If there are young children or elderly relatives in the home, they are often at a higher risk for injuries related to bites and scratches. Also, behavior modification can be difficult or impossible for some depending on the living situation and commitment made to the pet. Liability is always a concern along with safety for you, your family, and other pets in the home.
Rehoming is not an option. Some animals are not safe in any home. Most shelters will not adopt out animals with a bite history or a history of aggression towards other animals. Cats that eliminate outside the litterbox can also be harder to place. Transparency in shelter adoptions is important from both a legal and ethical standpoint.
Emotional well-being and mental suffering may not be as visible to us as physical pain and disease but can significantly affect your pet’s quality of life and, therefore, yours. When making euthanasia decisions, it is important to consider your pet’s overall emotional state and well-being.

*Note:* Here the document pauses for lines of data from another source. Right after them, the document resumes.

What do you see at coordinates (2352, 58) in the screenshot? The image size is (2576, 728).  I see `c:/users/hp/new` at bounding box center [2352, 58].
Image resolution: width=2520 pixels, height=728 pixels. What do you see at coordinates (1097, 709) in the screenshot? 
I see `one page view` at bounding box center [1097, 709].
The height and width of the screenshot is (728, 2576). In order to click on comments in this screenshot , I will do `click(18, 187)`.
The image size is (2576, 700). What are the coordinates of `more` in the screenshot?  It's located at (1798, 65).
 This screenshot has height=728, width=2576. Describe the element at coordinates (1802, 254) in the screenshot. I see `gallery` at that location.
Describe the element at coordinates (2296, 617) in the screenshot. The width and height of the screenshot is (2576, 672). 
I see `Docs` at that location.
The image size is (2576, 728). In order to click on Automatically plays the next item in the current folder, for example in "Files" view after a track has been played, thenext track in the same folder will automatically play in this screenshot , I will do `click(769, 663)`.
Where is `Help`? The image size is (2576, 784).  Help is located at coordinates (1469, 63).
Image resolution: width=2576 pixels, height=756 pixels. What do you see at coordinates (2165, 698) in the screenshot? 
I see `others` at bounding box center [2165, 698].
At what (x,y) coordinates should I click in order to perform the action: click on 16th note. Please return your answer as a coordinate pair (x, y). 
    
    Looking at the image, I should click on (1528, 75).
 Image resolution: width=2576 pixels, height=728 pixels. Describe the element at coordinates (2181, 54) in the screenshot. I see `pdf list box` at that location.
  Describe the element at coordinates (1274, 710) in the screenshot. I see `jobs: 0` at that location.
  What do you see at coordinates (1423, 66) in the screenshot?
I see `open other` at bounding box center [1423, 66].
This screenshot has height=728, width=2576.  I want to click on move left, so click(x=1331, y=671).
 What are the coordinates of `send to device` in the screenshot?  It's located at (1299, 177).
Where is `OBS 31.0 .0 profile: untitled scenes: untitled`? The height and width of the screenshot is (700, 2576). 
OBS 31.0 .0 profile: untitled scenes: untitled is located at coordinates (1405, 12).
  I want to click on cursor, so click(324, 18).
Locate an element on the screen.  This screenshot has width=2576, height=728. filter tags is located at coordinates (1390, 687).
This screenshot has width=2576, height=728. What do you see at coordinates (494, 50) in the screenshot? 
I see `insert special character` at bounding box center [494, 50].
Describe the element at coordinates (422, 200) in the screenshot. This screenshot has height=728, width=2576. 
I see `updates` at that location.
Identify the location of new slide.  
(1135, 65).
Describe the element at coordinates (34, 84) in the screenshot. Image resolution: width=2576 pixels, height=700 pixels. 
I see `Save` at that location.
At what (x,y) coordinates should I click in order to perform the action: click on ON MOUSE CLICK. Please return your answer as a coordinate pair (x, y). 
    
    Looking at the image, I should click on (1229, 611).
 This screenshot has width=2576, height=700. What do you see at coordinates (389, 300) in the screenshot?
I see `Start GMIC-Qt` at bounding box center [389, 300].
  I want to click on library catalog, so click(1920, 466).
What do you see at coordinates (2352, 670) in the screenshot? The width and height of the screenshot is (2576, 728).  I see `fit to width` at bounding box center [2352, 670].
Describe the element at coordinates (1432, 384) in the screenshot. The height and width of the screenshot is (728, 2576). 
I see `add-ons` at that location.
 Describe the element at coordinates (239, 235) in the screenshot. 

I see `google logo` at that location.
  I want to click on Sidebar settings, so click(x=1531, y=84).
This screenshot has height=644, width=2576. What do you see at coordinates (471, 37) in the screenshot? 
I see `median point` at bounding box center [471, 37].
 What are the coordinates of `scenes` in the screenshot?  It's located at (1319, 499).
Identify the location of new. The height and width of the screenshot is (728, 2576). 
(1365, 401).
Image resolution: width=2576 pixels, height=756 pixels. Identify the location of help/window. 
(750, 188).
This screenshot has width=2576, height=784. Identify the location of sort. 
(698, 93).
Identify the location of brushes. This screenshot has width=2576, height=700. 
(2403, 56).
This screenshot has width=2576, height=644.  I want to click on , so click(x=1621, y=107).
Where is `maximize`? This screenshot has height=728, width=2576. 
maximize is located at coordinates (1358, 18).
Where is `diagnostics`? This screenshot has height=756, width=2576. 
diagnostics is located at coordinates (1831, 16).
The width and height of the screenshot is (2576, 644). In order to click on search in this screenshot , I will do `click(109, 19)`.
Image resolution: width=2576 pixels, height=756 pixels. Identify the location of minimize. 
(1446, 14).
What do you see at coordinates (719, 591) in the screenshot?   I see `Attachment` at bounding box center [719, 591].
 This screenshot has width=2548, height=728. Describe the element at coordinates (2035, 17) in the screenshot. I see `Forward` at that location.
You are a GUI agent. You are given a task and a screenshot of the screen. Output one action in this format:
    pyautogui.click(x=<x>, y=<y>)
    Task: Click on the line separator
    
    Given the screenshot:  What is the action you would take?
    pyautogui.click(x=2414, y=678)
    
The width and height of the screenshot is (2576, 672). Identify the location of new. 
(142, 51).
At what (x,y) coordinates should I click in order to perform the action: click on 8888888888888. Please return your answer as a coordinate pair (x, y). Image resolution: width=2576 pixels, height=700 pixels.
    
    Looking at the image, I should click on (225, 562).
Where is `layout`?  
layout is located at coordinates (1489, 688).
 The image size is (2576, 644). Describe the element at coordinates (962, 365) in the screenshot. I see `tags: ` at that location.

Remember, behavioral euthanasia is a hard decision, so have all the information before making that phone call. There is never a wrong answer but if you make this decision, it is important to know you are not alone and will always be supported.
Working with your veterinarian to explore medical options, you may decide that euthanasia is the best choice for your pet, your family, or the public. Regardless of the psychological cause, euthanasia may be a valid treatment plan and may be the only option. Behavioral euthanasia is hard for both the family and the veterinary team. Mutual respect and open communication without preconceived opinions or biases are important for everyone involved.